• [About this exercise]: Please return every line of the listing below that contains the string "Vinh", matching its case exactly.

• [Input data]:

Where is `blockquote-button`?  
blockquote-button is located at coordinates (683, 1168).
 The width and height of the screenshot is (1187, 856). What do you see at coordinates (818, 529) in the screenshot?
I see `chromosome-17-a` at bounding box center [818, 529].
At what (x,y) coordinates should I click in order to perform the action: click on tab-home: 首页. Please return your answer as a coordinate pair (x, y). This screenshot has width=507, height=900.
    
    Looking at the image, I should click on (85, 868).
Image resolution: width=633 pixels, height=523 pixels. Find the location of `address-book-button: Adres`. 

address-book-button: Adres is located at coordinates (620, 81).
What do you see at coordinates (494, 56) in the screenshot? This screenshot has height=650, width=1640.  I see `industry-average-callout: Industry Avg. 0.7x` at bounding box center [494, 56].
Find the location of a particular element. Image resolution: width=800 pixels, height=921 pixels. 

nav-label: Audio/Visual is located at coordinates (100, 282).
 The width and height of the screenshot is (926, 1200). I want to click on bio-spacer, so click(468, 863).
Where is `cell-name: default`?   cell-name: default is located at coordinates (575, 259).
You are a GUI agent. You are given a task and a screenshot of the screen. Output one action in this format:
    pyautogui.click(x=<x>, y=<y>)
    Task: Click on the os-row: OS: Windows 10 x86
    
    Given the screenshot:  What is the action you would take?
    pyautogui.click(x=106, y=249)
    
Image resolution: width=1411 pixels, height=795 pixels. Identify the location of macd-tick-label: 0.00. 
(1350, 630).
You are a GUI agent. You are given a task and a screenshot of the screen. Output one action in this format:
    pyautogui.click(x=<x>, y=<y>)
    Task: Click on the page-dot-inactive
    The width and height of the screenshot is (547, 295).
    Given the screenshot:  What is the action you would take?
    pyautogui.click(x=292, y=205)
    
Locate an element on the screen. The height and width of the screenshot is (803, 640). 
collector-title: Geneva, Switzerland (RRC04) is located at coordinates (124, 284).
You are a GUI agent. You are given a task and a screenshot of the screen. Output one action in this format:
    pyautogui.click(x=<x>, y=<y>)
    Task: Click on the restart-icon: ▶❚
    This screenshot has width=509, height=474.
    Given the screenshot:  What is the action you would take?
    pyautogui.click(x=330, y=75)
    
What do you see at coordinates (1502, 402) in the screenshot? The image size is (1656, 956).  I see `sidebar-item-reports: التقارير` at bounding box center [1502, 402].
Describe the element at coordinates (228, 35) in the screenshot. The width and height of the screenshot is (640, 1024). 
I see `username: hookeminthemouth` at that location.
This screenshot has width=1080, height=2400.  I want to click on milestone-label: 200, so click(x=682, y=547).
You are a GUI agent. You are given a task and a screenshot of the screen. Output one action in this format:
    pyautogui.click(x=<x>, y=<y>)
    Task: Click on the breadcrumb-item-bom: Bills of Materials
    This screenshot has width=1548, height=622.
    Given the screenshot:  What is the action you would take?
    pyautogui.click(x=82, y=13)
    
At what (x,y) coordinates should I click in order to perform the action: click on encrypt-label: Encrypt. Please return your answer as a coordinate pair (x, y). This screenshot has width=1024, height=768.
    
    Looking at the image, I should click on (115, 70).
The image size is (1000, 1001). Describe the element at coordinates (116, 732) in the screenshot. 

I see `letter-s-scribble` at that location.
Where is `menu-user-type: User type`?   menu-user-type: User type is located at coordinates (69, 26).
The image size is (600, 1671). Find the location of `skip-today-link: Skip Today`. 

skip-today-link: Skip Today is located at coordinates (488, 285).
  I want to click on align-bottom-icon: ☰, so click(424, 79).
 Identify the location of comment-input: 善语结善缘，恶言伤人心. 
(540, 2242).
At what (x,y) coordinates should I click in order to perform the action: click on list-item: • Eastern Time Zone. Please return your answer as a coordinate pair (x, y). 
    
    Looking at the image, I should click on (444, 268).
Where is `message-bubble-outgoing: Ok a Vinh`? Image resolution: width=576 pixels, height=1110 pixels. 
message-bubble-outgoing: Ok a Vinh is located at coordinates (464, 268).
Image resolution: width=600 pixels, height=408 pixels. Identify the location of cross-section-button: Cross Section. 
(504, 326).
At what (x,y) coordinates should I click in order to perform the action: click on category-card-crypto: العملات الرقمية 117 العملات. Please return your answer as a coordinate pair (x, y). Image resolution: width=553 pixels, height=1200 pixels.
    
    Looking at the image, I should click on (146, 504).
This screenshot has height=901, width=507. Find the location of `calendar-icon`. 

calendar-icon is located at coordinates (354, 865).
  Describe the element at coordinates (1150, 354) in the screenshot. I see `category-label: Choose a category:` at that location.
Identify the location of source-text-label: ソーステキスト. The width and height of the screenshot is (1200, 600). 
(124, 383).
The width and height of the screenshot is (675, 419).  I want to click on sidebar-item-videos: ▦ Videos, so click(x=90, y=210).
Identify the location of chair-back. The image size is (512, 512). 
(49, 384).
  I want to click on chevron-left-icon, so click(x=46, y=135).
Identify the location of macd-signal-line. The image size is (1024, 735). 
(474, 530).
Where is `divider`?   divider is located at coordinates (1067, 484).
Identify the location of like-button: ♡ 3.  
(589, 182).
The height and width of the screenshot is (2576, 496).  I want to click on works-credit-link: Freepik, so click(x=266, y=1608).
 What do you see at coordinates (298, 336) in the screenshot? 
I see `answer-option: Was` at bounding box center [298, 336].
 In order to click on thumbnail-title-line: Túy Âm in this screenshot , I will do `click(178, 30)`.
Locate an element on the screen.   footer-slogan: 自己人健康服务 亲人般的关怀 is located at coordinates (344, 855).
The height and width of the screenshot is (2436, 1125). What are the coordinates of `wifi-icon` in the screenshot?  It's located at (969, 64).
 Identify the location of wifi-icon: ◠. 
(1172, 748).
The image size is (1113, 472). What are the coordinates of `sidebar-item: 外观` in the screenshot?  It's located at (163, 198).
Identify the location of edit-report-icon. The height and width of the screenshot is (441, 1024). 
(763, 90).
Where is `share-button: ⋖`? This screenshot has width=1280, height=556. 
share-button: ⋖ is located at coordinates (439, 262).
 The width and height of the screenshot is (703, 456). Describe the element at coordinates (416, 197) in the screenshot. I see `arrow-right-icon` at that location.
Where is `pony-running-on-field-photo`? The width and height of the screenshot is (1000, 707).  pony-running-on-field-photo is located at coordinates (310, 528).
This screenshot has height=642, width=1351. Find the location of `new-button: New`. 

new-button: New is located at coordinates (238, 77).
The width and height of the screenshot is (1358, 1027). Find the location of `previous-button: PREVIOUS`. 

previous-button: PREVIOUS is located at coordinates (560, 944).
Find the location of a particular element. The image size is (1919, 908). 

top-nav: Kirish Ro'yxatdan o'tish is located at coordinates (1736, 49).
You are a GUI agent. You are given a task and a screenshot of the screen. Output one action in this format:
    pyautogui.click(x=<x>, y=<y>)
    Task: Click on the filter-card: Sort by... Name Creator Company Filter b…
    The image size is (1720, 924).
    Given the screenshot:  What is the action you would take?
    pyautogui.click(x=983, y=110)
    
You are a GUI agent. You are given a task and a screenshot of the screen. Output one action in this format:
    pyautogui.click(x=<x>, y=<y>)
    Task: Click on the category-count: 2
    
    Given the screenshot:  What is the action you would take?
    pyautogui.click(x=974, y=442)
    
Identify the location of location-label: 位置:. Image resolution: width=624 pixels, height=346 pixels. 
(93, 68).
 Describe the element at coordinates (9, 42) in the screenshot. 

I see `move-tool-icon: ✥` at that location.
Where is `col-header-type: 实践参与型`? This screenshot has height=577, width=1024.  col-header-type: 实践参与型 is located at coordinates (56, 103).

• [Solution to the problem]:
Where is `message-bubble-outgoing: Ok a Vinh`? Image resolution: width=576 pixels, height=1110 pixels. 
message-bubble-outgoing: Ok a Vinh is located at coordinates (464, 268).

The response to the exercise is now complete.